## Text passage
══════════
STATE AGRICULTURE COMMITTEES
At the federal level, there are big changes going on. I was talking to someone who was having trouble with the state agriculture committee: the Farm Service Agency State Committee. The director and the committee are presidential appointments. The state director will have responsibility over the Natural Resources Conservation Service (NRCS) and over the federal money coming into the state. With the new administration, they are all going to be changed. Luckily, we have had a pretty good committee under Obama. In all states, they have been primarily Democrat ag committees, but Trump is going to appoint new ones. I’m not sure if Trump will go the traditional route. He seems like he has been a little untraditional. Now is your time to have some input on who these committee members and chairmen are. They control a lot of the give-away money and a lot of things in the state, although they don’t have anything to do with changing laws. If you have any sway with anyone, now is the time to try to get some people on that committee. The farm bureau usually has a lot of input in most states, so they also would be good to contact.
KEEP COMING BACK
William Faulkner, a great Southerner—he wrote sentences that were too long, but other than that he was good—he said you would never know a Southerner was mad at you until he killed you. You have to remember that when you are lobbying the legislature and trying to pass a bill. Don’t let them know that you are mad at them until you win. It is a long, drawn-out process, and you probably won’t succeed the first time you put forth a bill—so you have to keep coming back.
══════════
## Exercise set
1. Answer these questions from the passage on agriculture committees and lobbying:
(a) How are the director and the committee of the Farm Service Agency State Committee chosen?
(b) Which organization is said to usually have a lot of input in most states?
(c) According to the Faulkner quote, when would you know a Southerner was mad at you?
2. Please pick up the passage on agriculture committees and lobbying after its last sentence and continue writing it.
The entries further down are separate material and have nothing to do with the passage on agriculture committees and lobbying.

## Data
══════════
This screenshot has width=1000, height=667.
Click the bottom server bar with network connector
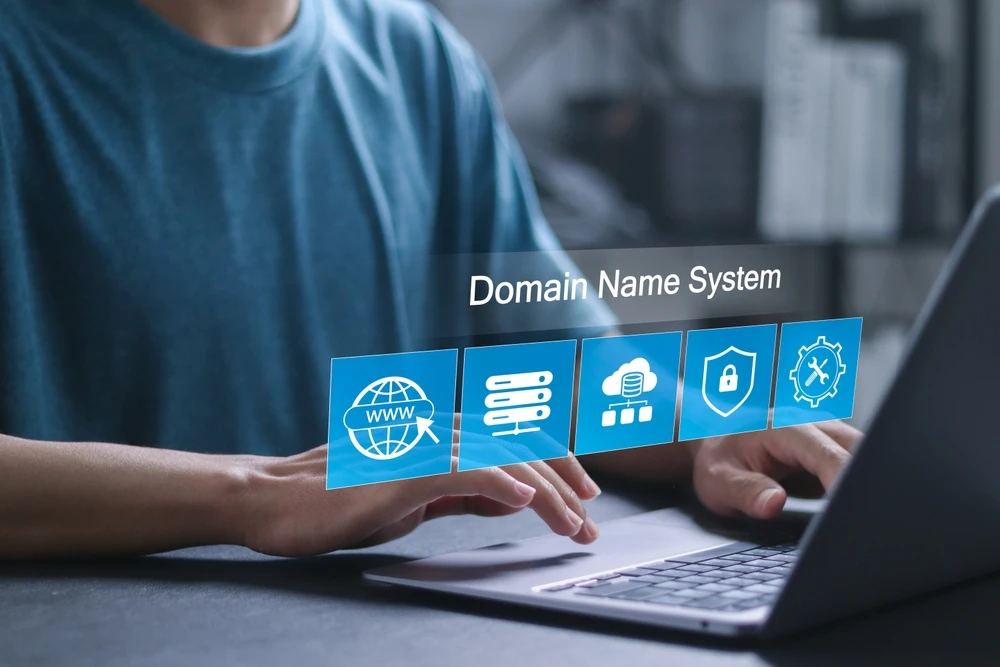pos(517,421)
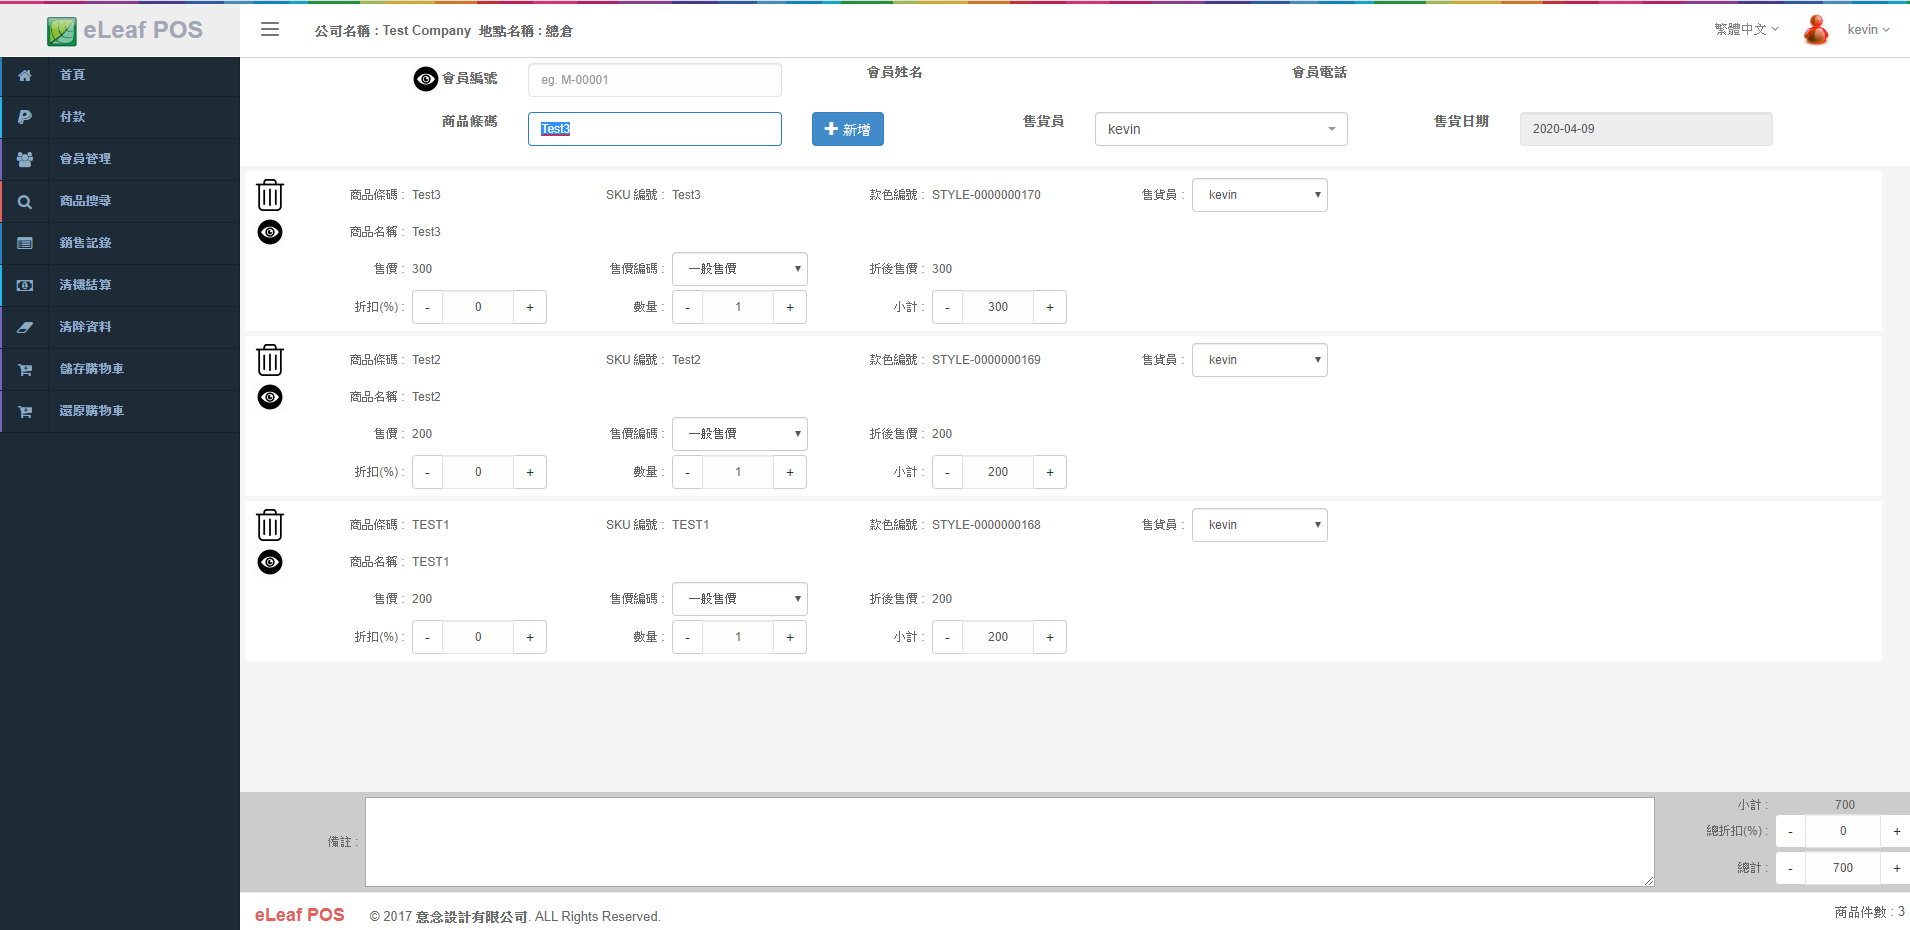Open 儲存購物車 in the sidebar
1910x930 pixels.
[91, 369]
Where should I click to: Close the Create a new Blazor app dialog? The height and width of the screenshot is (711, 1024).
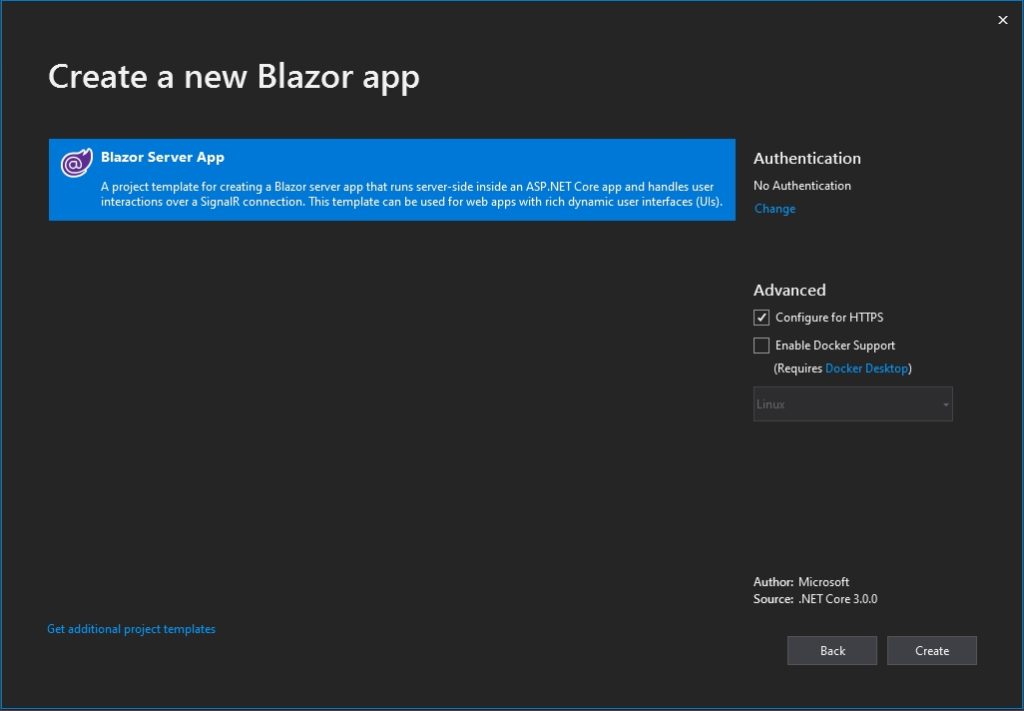[1002, 19]
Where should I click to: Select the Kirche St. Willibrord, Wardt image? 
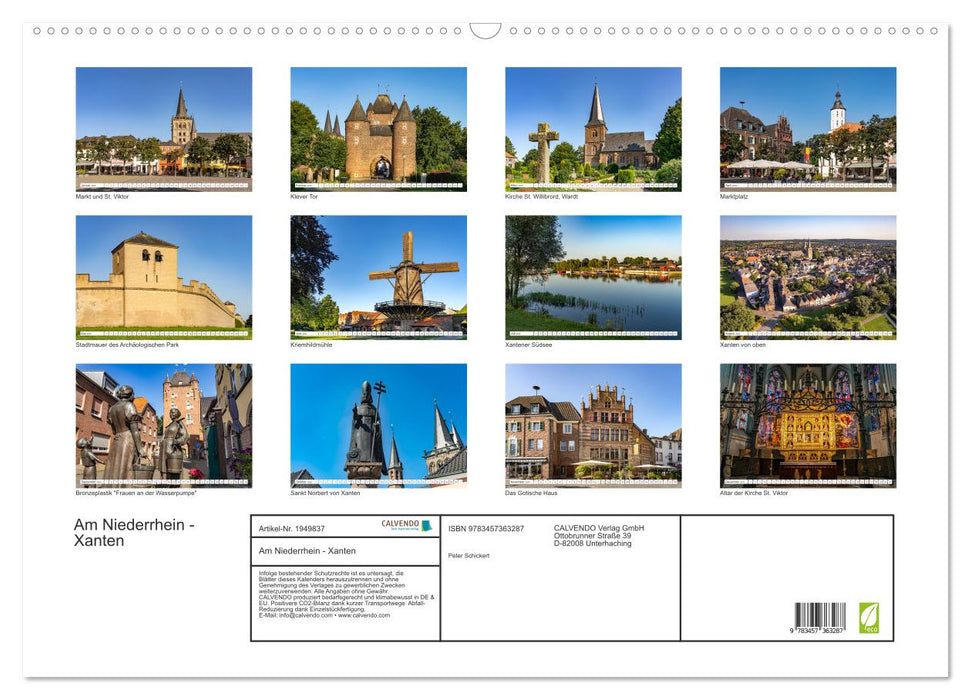click(x=592, y=128)

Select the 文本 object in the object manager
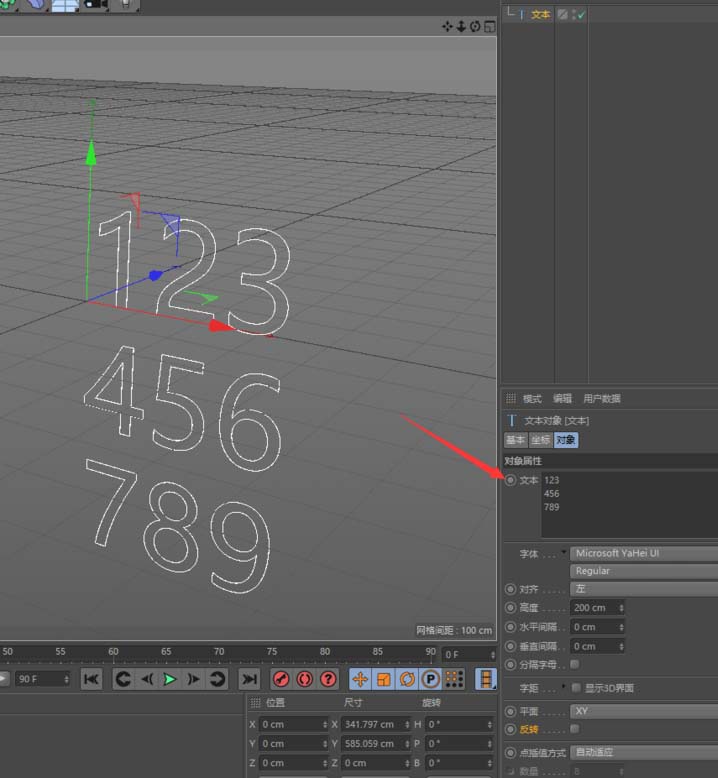[x=540, y=15]
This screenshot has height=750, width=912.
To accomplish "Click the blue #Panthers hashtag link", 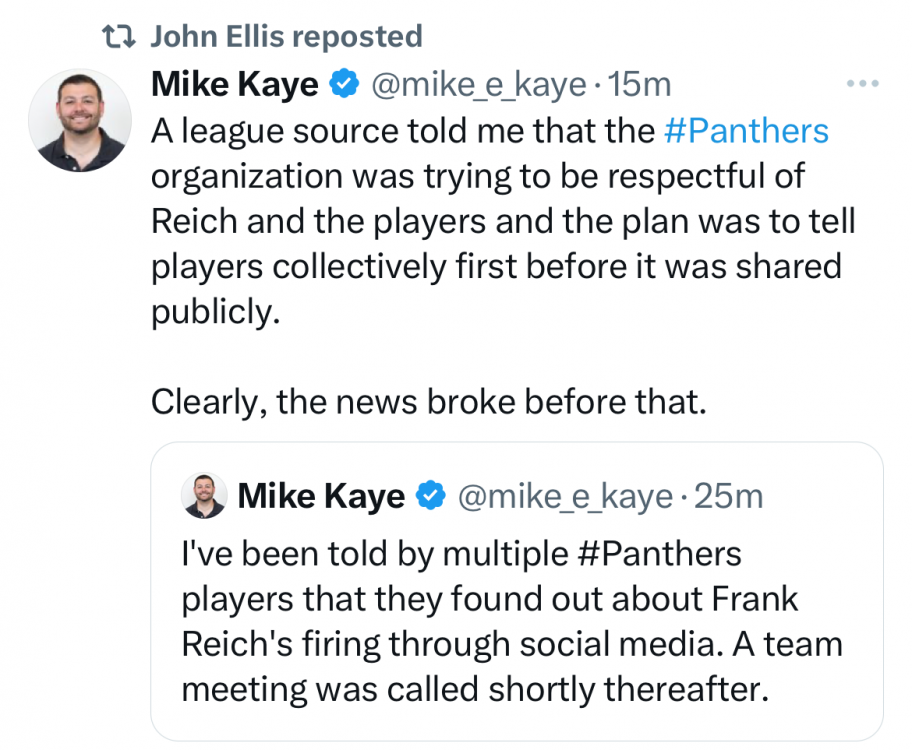I will [746, 131].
══════════
## Response list
1.
(a) They are presidential appointments.
(b) The farm bureau.
(c) Not until he killed you.

2.
GETTING BILLS PASSED
The key to getting bills passed is to know your legislators. How many people know their state legislators or state
senators? You need to know them on a first-name basis. You need to send them literature. If they have a fundraiser, go to it. They don’t care if you give them money or not because the lobbyists will give them money—they just need a crowd. If you are there and talk to them, stay a little late and mingle. They’ll appreciate it.
There are a few people in the legislature who are really important. How many people know their ag committee
chairman? In some states, if the chairman doesn’t want to hear a bill, he can simply say, “We are not going to hear that bill this year.” That is called a pocket veto. The chairman is powerful and can get things done. You need to know the chairman of the ag committee in both the house and the senate.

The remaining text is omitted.